Dry Rot
Somehow we knew it was all going to work well before a single word was spoken. Popular recordings from the 1950s put smiles on faces and the magnificent country inn provided on stage by Martin Johns set up expectations of slamming doors, sliding panels and perfectly-timed slapstick to come. And so it proves. No matter that the script shows its age, Ian Forrest’s team of ten actors took this 1954 horse racing farce by John Chapman by the withers and galloped with it. The ‘fixed’ race might not have been won, but the evening certainly is.
Dry Rot From L to R James Duke, Chris Hannon and Nicholas Goode in Dry Rot at Theatre by the Lake, Keswick (previous picture shows Louise Yates and Stephen Aintree) Photo: Keith Pattison
The action is wildly histrionic from the start, yet carefully controlled and we have no time to wonder how preposterous it all is - the very element of farce. Each over-the-top character is lovingly created with James Duke, Chris Hannon and Nicholas Goode as the hapless race fixers providing most of the laughs.

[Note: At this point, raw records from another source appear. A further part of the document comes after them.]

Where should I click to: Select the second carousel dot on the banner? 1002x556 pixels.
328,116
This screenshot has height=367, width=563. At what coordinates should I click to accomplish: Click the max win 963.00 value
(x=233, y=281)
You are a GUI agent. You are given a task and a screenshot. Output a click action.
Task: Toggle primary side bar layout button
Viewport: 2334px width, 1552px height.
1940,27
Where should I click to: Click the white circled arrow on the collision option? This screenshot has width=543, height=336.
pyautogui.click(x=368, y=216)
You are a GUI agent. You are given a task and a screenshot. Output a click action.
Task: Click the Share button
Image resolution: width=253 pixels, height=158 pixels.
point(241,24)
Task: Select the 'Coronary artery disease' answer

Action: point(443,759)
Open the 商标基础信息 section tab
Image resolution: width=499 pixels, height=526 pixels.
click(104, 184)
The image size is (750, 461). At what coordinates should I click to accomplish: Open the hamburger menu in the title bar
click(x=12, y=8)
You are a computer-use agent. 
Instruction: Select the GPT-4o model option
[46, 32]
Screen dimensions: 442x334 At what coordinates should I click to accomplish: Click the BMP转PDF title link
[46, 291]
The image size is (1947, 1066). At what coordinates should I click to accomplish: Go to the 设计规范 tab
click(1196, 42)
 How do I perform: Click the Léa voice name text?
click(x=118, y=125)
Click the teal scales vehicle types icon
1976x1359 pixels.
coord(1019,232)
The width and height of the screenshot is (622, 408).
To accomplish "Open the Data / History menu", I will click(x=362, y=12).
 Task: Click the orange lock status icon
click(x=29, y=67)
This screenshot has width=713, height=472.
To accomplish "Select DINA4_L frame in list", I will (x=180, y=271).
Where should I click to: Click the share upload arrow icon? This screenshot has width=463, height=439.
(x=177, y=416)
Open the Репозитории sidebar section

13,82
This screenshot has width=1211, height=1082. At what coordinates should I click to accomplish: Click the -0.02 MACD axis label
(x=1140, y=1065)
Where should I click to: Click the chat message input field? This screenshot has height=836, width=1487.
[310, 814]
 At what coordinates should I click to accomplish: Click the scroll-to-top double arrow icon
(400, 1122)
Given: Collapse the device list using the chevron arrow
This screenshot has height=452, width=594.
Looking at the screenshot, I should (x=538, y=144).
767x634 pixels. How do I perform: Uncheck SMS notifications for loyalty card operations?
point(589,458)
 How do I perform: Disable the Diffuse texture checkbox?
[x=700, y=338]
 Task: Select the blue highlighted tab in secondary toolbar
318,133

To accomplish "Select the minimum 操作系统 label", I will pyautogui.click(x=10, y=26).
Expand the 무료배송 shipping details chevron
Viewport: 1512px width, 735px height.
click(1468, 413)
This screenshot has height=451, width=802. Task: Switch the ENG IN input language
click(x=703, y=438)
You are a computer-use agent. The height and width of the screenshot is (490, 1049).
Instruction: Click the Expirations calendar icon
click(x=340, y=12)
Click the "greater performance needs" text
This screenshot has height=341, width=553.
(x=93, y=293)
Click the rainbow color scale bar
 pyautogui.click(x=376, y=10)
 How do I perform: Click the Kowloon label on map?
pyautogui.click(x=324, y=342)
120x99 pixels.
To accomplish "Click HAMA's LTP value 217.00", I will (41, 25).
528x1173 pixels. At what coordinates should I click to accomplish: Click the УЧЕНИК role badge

Praise, too, for Jessica Ellis as dotty and disrespectful Beth, the maid, and Zoe Mills as the owner’s daughter, her ponytail and high-heeled kicks competing for laughs and providing a little light romance with George Banks’ bewildered secretary - and for Stephen Aintree and Nicky Goldie as the Inn’s owners, playing it beautifully, almost straight, and Adrian Metcalfe’s voluble and very funny French jockey, with Louise Yates even managing to make us laugh at a police sergeant named Fire.
Ian Forrest and his cast bring this old chestnut to delightful life - and a new audience - with children in the house laughing loud and long.